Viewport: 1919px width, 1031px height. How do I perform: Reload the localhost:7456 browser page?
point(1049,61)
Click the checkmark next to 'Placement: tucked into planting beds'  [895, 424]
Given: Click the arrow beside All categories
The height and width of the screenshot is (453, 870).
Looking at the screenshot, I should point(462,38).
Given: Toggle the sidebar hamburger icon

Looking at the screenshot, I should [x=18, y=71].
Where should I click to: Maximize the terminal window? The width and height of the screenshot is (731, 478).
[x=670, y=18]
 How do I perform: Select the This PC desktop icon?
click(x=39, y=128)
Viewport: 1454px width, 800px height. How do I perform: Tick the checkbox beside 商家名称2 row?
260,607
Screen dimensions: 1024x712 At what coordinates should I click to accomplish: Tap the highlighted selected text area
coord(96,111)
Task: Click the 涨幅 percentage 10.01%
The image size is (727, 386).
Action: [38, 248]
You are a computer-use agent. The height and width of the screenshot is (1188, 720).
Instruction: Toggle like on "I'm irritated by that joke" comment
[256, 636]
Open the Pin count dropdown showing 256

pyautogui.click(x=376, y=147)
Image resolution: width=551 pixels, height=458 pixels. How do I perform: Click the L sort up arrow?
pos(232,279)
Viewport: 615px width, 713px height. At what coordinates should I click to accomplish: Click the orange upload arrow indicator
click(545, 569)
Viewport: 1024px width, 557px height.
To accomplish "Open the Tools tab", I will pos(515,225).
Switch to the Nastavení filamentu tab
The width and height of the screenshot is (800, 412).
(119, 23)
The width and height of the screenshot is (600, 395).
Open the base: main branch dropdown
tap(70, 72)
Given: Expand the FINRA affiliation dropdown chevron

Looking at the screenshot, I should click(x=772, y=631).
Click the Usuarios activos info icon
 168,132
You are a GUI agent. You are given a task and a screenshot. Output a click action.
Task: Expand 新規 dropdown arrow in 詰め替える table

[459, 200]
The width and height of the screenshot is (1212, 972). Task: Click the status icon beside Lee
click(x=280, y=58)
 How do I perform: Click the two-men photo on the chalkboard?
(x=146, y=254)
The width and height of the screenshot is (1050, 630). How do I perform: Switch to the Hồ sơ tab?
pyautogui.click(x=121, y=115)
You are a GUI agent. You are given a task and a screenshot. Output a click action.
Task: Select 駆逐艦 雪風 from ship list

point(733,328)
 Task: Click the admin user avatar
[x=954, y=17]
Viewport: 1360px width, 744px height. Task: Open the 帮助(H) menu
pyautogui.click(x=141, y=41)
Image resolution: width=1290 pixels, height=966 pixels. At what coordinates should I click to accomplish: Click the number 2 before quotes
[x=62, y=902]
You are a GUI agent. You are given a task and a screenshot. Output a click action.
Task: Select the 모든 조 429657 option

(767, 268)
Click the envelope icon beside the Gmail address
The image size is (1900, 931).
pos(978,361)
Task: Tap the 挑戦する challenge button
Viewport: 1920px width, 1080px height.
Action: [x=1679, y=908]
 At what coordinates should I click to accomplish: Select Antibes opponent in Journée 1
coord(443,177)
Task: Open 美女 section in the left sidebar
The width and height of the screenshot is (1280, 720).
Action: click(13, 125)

◇ ◇ ◇ ◇ ◇

## Work instructions
Please give again the lines above between the line holding "Task: Select 駆逐艦 雪風 from ship list" and the line holding "Task: Open 美女 section in the left sidebar", inclusive, exactly as they are and with nothing added.

## The answer
Task: Select 駆逐艦 雪風 from ship list

point(733,328)
 Task: Click the admin user avatar
[x=954, y=17]
Viewport: 1360px width, 744px height. Task: Open the 帮助(H) menu
pyautogui.click(x=141, y=41)
Image resolution: width=1290 pixels, height=966 pixels. At what coordinates should I click to accomplish: Click the number 2 before quotes
[x=62, y=902]
You are a GUI agent. You are given a task and a screenshot. Output a click action.
Task: Select the 모든 조 429657 option

(767, 268)
Click the envelope icon beside the Gmail address
The image size is (1900, 931).
pos(978,361)
Task: Tap the 挑戦する challenge button
Viewport: 1920px width, 1080px height.
Action: [x=1679, y=908]
 At what coordinates should I click to accomplish: Select Antibes opponent in Journée 1
coord(443,177)
Task: Open 美女 section in the left sidebar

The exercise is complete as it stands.